After a call from Melo in which the highlight was "what? they're talking about future products???" (boy, is it weird to see Steve breaking his own rules) I've been watching the webcast.

And what's all the fuss about, I hear you ask?

  • Wow, Steve is wearing a shirt. With proper lapels. Mark my words, we'll see him in a white turtle neck yet. And the prolonged suspense at the end (with a number of "one more things") shows that he knows how to make fun of his own presentations.
  • iPod on steroids. Nerds will get hung up on the battery life, but I prefer the new search features, and it's interesting to see that they're branching out into games - it won't put Nintendo out of business, but it is something I had wondered about before. Like many other things Apple could import from the mobile market, games just make sense (and yes, that means they'll build a number of distribution agreements they can leverage if they ever launch an iPhone).
  • Anodized nanos. Guess these won't scratch as easily, huh? I might even get one myself - if it turns out that the new models works with the Camera Connector (which isn't likely). The ad is very spiffy, by the way, and Apple's use of black to denote top-of-range is something to note.
  • A much smaller Shuffle. No mention of gapless playback on it, but it would be nice for when you... er... don't shuffle. Nevermind. I'm definitely not keen on the idea of having to dock it, though - the built-in USB connector makes a lot of difference to me.

640x480 At Last

Wow, iTunes now has a blue icon. Blu-Ray conspiracy theorists will love that.

But what I do love is the cover art service - considering that signing up for the ITMS is the main custom acquisition barrier for casual/impulse music purchases, providing free access to a humungous cover art library is a wonderful ploy to boost sales - and watch out for Steve showing a chart of exponential growth of ITMS accounts next year.

The bundled installer/iPod status display is neat, and the content syncing is something that was a long time coming, but I found my attention waning during the "automagic" playlist/iPod management.

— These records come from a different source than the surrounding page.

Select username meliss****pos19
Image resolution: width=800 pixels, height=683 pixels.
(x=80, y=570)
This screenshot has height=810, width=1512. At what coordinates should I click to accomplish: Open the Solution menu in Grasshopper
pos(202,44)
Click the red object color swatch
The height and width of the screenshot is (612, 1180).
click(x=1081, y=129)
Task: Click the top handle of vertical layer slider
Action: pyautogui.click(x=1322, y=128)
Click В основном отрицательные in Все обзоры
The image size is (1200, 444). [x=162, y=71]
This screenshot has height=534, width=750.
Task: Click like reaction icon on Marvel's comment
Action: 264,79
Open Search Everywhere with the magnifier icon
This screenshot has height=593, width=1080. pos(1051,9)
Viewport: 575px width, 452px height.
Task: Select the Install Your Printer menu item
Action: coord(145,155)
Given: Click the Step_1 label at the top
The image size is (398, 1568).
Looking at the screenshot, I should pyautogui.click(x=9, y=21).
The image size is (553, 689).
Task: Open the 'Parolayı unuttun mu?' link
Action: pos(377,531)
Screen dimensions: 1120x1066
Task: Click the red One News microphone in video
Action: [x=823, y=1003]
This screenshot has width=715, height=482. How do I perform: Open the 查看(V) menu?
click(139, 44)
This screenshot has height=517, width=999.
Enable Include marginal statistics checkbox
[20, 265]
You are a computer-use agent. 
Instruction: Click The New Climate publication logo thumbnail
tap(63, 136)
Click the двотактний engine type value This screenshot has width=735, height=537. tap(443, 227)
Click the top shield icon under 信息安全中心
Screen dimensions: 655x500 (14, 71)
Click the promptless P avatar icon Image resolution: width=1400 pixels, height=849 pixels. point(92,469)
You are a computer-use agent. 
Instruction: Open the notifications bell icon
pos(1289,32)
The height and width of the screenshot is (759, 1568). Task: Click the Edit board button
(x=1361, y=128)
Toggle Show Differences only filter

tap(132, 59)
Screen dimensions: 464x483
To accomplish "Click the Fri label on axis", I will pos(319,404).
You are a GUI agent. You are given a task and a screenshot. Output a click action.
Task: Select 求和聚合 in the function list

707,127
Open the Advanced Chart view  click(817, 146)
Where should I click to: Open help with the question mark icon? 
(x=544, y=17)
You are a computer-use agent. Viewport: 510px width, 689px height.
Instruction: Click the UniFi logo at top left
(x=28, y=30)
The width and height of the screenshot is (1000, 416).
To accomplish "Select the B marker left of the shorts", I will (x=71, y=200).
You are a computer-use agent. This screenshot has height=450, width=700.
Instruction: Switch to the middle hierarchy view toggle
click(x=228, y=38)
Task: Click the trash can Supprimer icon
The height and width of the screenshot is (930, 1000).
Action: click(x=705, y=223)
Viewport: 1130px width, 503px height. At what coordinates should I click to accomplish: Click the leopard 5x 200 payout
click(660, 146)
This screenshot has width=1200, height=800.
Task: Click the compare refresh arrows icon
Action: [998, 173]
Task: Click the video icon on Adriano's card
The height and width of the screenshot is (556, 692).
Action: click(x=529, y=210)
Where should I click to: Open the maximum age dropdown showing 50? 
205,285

One thing I really liked to see was CoverFlow being integrated into iTunes, including video stills. I have a feeling it won't work right with my DAAP server (iTunes never managed to load album art from DAAP servers properly, and it keeps breaking mt-daapd in subtle ways), but I'll know that when I bother to update.

Update: mt-daapd 0.2.4 seems to work fine with iTunes 7.0 - and this is a biggie for me - including retrieving cover art from songs on the server (which includes having the cover art appear in Quicksilver). Sadly, though, CoverFlow is disabled for shared music.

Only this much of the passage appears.